Товарища Баклан нашел возле хаты, там, где настигла его вражеская пуля. Охваченный гневом, забыв, что скоро начнет светать и что он рискует не только своей головой, но и делом, ради которого послан сюда, Баклан погнался за уцелевшим немцем. Увидев направленную на него винтовку, тот испуганно поднял руки, его лицо жалко сморщилось. Гнев Баклана начал остывать. «Тоже вояка!» Он с презрением плюнул и отвернулся.
Крики, выстрелы разбудили спящее село. Но так много пережили здесь люди в последнее время, что только плотнее притворили окна, спустили занавески и молча, кто со страхом, кто с тайной радостью, прислушивались к голосу немца, звавшего на помощь.
А Баклан тем временем подхватил товарища, взвалил на плечи и был таков.
Жаркий августовский полдень.
Широкая базарная площадь безлюдна. У церковной ограды сидит слепая нищенка. В лавчонке напротив скучающе зевает старичок в жилетке поверх розовой линялой рубахи. Издали доносится погребальное пение.
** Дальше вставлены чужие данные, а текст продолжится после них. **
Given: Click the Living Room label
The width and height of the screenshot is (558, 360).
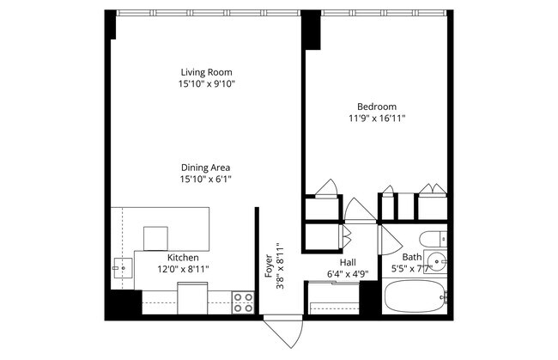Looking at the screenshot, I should click(x=206, y=72).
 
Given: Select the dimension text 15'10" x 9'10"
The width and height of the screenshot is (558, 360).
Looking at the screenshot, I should click(x=206, y=84).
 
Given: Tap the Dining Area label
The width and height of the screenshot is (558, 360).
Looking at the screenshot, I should click(x=206, y=168).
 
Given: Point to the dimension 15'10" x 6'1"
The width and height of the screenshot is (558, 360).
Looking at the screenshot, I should click(x=206, y=180).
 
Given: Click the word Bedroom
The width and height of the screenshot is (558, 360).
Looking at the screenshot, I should click(x=377, y=107).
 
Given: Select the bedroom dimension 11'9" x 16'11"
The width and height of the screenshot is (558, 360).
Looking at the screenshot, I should click(x=377, y=119).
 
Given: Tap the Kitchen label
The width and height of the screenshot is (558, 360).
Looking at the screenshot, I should click(x=183, y=258).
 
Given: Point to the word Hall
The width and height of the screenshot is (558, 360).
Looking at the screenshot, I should click(x=348, y=263).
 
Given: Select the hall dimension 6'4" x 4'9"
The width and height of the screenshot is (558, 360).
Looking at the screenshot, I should click(x=348, y=274).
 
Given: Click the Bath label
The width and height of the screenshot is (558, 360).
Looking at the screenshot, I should click(x=412, y=257).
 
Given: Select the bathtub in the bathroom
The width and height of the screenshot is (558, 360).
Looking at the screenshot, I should click(x=416, y=299).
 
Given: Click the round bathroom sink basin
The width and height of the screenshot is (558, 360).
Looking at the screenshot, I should click(x=439, y=262).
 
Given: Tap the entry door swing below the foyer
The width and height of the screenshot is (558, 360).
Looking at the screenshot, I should click(x=282, y=332).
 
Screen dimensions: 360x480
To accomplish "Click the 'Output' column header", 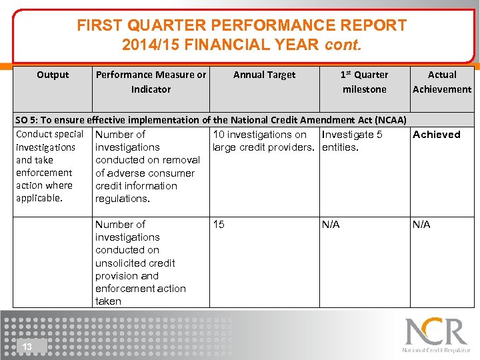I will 53,75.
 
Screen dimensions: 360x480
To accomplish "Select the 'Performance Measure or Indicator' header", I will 151,82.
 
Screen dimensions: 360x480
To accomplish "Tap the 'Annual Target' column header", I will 264,75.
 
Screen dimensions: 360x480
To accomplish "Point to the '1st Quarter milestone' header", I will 364,82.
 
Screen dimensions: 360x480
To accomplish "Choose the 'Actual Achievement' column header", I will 441,82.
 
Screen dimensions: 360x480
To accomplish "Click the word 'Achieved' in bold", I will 436,135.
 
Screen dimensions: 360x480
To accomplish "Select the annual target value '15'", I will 219,225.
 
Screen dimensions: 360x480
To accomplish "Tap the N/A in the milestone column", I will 331,225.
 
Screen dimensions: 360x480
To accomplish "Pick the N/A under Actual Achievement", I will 421,225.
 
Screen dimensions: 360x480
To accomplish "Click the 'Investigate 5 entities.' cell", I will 352,141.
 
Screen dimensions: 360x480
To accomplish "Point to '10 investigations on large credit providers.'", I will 263,141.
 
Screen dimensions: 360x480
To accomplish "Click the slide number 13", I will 27,347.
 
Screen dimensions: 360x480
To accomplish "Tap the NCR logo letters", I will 437,332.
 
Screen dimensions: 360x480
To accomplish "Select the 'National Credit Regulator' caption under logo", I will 436,350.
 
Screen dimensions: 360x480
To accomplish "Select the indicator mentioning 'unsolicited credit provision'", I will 140,263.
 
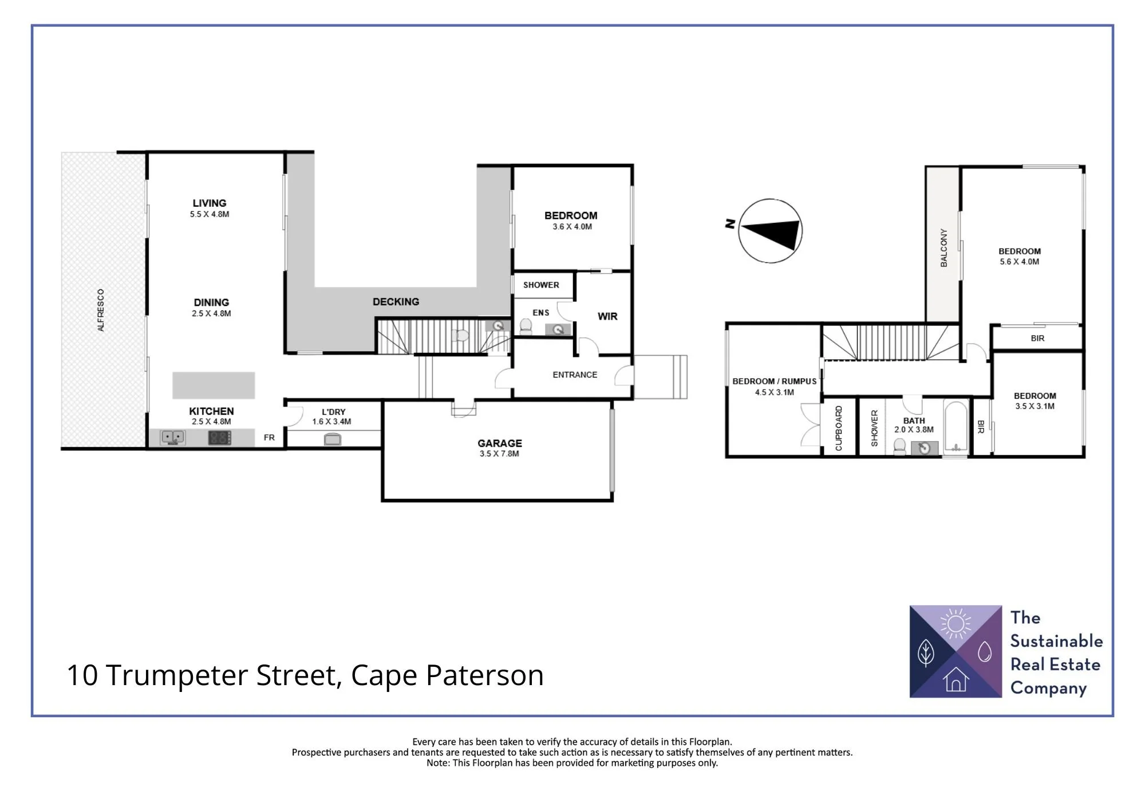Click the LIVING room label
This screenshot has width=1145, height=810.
[x=210, y=203]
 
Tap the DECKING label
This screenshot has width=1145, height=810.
[x=396, y=301]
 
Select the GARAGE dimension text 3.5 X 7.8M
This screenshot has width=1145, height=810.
[x=499, y=454]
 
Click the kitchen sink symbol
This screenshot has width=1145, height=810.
[x=172, y=438]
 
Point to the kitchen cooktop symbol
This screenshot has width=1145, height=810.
[x=219, y=438]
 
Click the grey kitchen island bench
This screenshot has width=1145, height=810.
[x=214, y=385]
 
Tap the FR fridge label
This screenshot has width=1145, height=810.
[x=269, y=438]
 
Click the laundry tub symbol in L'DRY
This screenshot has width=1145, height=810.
[x=333, y=439]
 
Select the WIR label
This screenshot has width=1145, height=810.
[x=607, y=316]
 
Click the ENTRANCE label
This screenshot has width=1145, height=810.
[x=575, y=375]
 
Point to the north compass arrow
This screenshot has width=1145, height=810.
[x=770, y=231]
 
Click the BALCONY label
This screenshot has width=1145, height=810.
[x=943, y=247]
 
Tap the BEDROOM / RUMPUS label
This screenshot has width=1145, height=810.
[x=774, y=382]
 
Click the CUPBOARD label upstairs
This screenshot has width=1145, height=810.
[x=839, y=428]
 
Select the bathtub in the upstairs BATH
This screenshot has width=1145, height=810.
[x=955, y=427]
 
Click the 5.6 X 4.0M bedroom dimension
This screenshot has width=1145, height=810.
[x=1019, y=262]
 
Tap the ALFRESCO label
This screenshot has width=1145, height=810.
[x=101, y=310]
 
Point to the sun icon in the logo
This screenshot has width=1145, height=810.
[x=956, y=623]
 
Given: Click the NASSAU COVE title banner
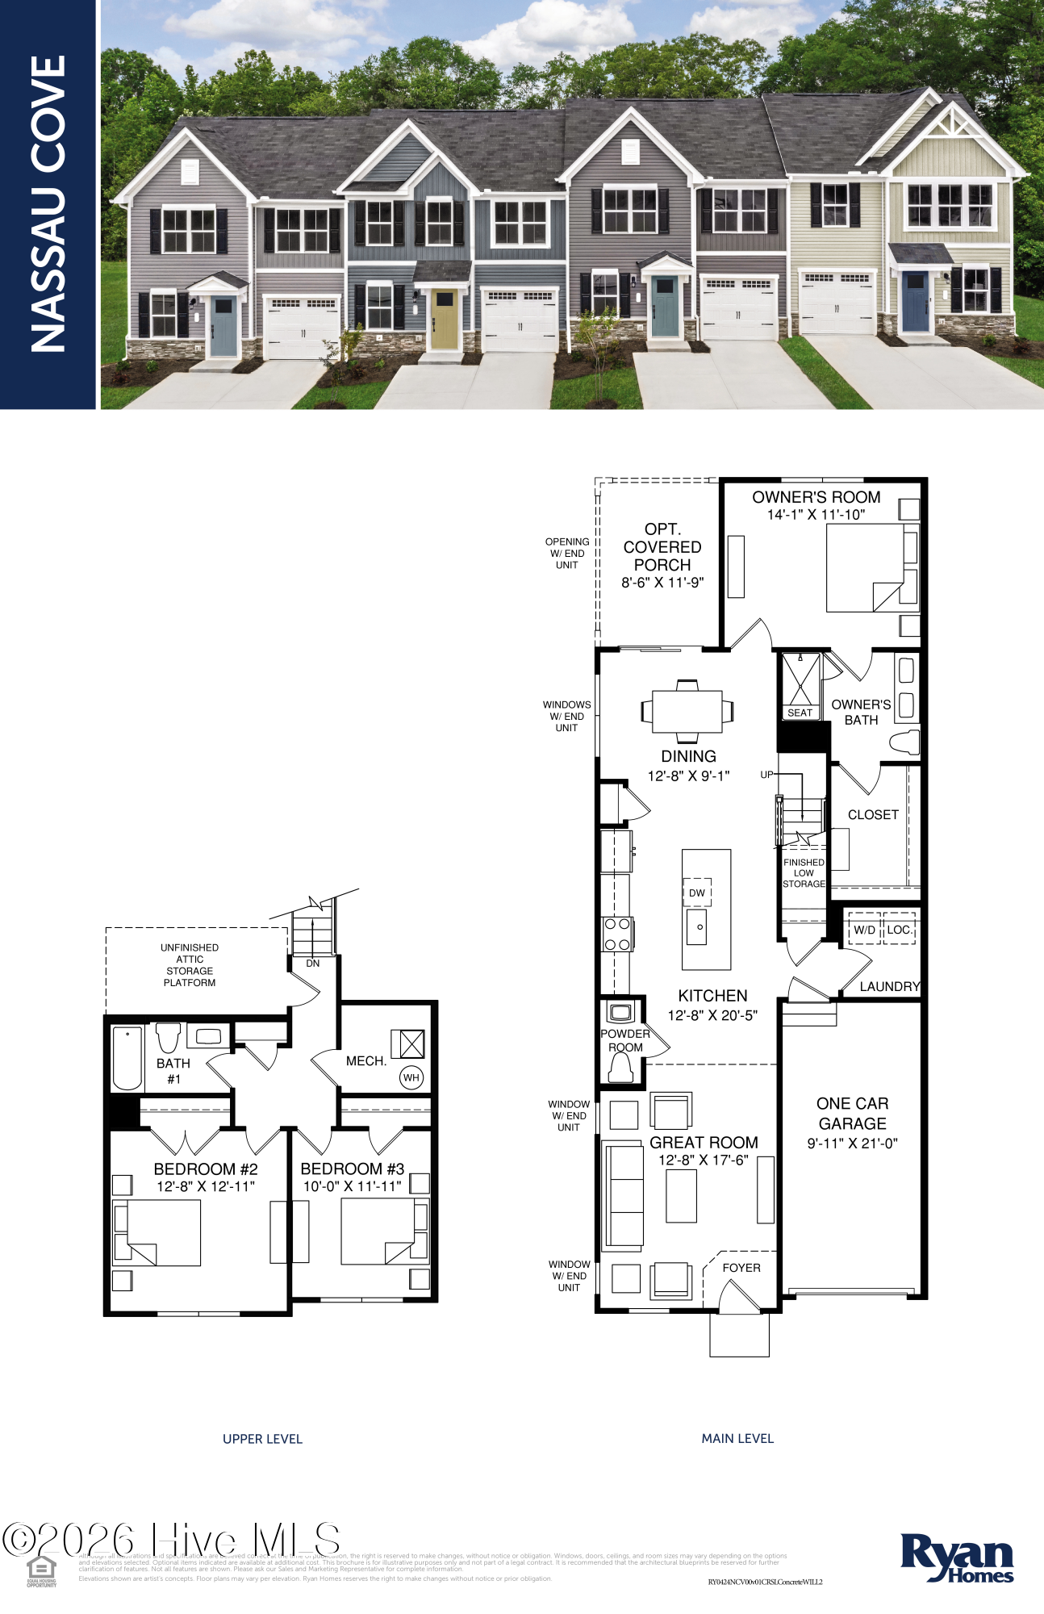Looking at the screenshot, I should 48,203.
То хоронят богатого селянина, который перепился на радостях, что пришли немцы. И вот несут его в нарядном глазетовом гробу в церковь — отпевать.
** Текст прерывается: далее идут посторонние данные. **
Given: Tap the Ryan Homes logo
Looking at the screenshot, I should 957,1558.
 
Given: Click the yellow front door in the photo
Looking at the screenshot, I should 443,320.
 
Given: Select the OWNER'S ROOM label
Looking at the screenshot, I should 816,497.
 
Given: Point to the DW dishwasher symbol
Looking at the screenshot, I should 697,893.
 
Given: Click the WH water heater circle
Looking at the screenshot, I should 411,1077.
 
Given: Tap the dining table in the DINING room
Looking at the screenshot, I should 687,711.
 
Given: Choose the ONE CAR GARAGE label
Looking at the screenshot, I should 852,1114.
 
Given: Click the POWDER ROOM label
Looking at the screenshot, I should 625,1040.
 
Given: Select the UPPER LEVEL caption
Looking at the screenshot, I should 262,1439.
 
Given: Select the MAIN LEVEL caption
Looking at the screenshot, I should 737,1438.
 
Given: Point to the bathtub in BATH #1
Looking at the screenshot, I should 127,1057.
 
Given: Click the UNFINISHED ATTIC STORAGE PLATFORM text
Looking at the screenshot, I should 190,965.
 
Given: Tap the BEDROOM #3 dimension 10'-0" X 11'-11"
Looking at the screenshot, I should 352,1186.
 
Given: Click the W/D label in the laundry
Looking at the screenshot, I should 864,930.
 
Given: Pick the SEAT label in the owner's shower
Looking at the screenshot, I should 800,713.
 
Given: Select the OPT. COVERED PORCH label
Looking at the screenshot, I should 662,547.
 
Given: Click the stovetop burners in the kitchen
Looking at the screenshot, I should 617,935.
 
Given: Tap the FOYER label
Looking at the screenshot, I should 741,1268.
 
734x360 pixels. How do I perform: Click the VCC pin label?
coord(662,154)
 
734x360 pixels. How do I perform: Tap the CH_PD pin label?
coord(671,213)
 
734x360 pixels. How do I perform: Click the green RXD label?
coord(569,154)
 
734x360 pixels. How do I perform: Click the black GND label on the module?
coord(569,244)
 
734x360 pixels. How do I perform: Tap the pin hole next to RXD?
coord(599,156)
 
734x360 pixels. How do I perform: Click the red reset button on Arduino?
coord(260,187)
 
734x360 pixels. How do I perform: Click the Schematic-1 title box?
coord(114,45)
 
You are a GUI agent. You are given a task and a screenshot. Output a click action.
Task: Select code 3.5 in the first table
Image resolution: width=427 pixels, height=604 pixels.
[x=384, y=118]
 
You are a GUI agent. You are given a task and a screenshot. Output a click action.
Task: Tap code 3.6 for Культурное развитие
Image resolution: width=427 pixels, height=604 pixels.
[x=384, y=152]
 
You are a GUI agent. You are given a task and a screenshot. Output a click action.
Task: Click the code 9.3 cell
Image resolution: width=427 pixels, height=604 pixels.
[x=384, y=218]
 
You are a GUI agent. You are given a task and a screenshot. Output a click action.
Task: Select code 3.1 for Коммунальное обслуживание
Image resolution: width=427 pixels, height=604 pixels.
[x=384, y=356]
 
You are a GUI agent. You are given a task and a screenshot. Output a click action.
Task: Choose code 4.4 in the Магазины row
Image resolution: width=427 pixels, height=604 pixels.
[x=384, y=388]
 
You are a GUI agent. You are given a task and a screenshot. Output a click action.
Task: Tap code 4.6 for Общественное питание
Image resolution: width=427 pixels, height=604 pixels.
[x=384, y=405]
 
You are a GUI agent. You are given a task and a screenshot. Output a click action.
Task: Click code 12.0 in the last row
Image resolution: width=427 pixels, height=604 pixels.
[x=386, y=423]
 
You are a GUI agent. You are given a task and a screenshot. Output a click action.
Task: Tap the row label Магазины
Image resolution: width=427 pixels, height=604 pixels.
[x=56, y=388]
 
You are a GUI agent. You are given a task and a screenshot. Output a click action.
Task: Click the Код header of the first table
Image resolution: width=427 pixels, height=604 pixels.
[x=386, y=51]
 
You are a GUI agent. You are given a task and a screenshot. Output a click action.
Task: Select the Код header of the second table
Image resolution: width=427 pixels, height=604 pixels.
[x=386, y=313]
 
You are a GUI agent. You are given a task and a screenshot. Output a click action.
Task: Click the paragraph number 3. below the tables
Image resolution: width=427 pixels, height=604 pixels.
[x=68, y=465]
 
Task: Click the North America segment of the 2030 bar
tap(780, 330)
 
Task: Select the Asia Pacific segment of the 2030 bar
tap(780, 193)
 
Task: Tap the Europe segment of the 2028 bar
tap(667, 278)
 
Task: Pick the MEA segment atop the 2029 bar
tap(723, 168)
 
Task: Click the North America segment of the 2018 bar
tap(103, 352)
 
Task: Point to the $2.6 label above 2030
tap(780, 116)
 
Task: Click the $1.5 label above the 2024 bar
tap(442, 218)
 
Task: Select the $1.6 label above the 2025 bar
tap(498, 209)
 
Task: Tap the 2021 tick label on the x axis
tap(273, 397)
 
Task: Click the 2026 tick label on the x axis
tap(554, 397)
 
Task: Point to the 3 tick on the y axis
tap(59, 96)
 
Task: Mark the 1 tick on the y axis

А Грицько, красного партизана, хоронят проще. Голодные, молчаливые партизаны стоят вокруг вырытой могилы и слушают короткое прощальное слово командира. Потом седлают коней и скачут в степь.
Погребальное пение становится все слышнее. Старичок лавочник оживился. Нищенка подняла худое исплаканное лицо. А в версте за селом вдоль каменного забора экономии проваживают раскормленных коней немцы-баварцы.
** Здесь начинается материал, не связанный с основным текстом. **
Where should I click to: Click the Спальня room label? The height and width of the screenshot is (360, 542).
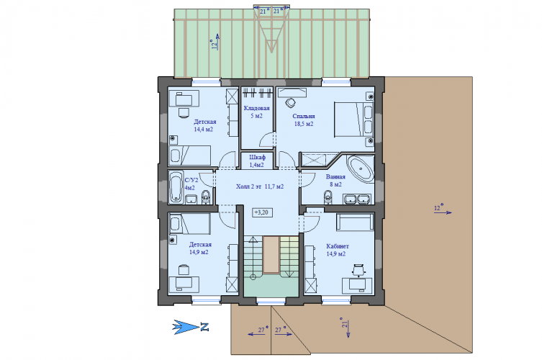304,117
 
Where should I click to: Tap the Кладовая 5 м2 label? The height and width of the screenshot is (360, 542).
256,112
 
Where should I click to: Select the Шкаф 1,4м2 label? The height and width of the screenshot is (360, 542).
257,161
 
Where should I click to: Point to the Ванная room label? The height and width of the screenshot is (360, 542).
335,176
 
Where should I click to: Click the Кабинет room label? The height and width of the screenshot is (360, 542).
338,246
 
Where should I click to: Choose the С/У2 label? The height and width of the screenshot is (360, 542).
191,180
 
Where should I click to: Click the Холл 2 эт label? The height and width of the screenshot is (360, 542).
249,186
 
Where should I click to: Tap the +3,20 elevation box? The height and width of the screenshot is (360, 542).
263,212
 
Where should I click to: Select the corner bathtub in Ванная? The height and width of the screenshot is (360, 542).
361,169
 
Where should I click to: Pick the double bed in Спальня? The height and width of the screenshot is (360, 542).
354,120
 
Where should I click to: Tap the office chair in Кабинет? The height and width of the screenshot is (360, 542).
358,270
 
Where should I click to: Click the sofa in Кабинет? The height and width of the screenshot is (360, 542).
355,222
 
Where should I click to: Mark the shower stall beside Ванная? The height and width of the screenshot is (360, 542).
314,160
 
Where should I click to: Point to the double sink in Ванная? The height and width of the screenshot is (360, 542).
357,199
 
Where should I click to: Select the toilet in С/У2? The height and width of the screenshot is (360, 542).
206,197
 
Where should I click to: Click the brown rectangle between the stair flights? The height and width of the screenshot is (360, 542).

Базарная площадь еще безлюдна. Но вот из переулка показывается человек. Он идет не спеша, вразвалку. Широкая грудь его перетянута ремнями. Карабин, наган, три гранаты на поясе и матросский нож — бебут сбоку. Светлые волосы выбиваются из-под бескозырки на лоб. Веселые глаза смотрят внимательно и спокойно. Что он задумал?
«Смотри, Пашка, не шуткуй!» — сказал ему на прощание командир.